O problema da Lei 5.388/09, do estado do Rio de Janeiro, que obriga os servidores dos Poderes Legislativo, Executivo e Judiciário a entregar à Assembleia Legislativa fluminense as declarações de bens, está na forma como ela foi elaborada. “Concordo com o objetivo de transparência. No mérito, a Lei não merece reparo. Mas ela viola vários princípios constitucionais”, afirma o presidente da Associação do Ministério Público do Rio de Janeiro (Amperj), procurador Marfan Martins Vieira.

A lei foi promulgada pelo presidente Alerj, deputado Jorge Picciani (PMDB), autor da proposta, mesmo depois do veto do governador Sérgio Cabral. A justificativa para o veto foi o vício de iniciativa, ou seja, não compete ao Legislativo criar uma lei sobre o assunto. Picciani criticou Cabral. Afirmou que a justificativa tinha aspecto "burocrático e tecnocrata".

A Amperj concorda com o fundamento usado por Cabral. Segundo o ex-procurador-geral do MP do Rio, o regime jurídico do servidor não se insere no rol de competências do Legislativo. Marfan Vieira explica que a iniciativa é do Executivo e, em carreiras autônomas, como o Judiciário, o MP e a Defensoria, cabe aos próprios órgãos estabelecer o regime jurídico do servidor.

Os argumentos não param por aí. De acordo com o procurador, a lei cria, ainda, um novo tipo de infração administrativa ao prever sanções aos servidores que enviarem declarações com informações inexatas ou mesmo não enviá-las.

Fiscalização interna

O presidente da Amperj afirma, ainda, que o controle que o Legislativo pretende fazer já é executado, no Ministério Público do Rio, pela Corregedoria. “Há anos que se exige declaração anualmente”, explica.
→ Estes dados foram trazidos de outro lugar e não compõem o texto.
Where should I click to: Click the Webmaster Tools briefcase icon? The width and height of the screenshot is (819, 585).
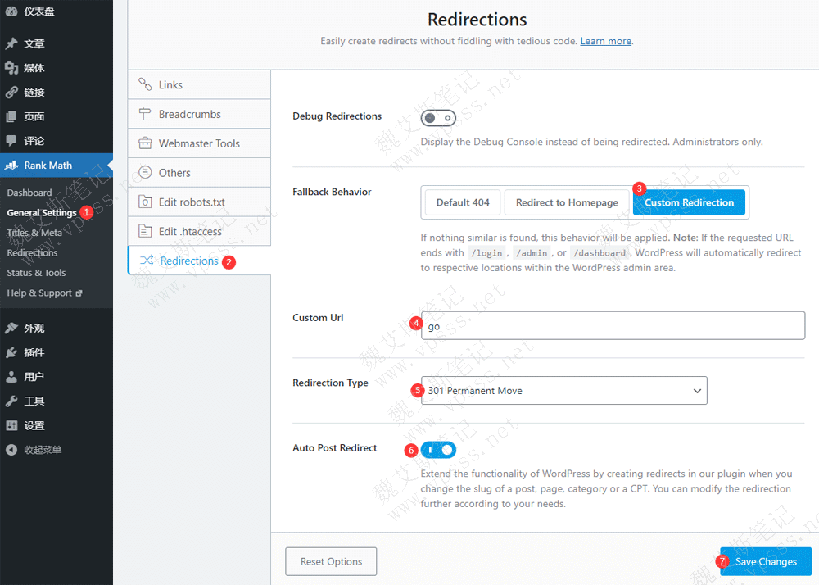(145, 143)
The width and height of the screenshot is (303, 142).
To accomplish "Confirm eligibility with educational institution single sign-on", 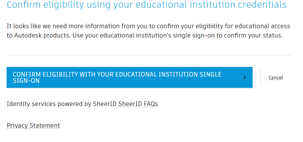I will pos(130,77).
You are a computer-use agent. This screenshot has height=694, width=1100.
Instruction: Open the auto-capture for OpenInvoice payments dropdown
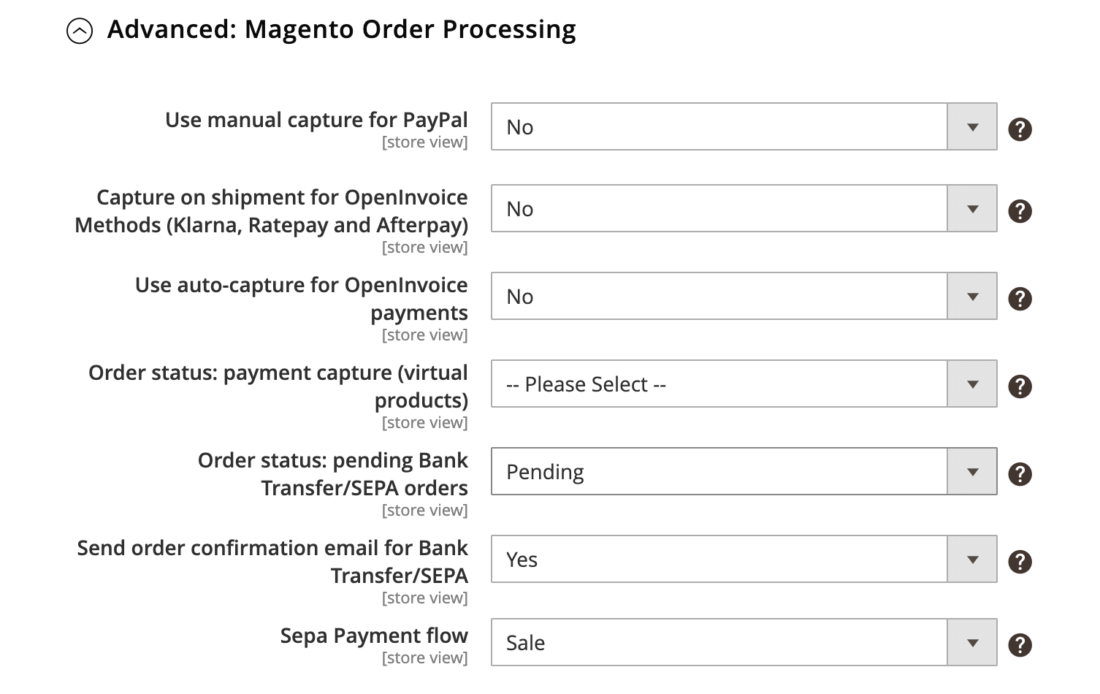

Além disso, diz Marfan Vieira, a partir de 2005, o controle externo do órgão passou a ser feito pelo Conselho Nacional do Ministério Público, que possui a ficha financeira de cada membro do MP. “Criar uma nova instância fiscalizadora fere o princípio da razoabilidade”, afirma.

A Amperj provocou Associação Nacional dos Membros do Ministério Público (Conamp), que acolheu a representação feita pela entidade fluminense contra a Lei. Na terça-feira (17/2), a Conamp entrou com uma Ação Direta de Inconstitucionalidade no Supremo Tribunal Federal, com pedido de liminar. A ação foi distribuída para o ministro Carlos Alberto Menezes Direito.

ADI 4.203

Leia a íntegra da Lei 5.388/09

O Presidente da Assembleia Legislativa do Estado do Rio de Janeiro, em conformidade com o que dispõe o §5º, combinado com o §7º, do artigo 115 da Constituição Estadual, promulga a Lei nº 5388, de 16 de fevereiro de 2009, oriunda do Projeto de Lei nº 1734, de 2008.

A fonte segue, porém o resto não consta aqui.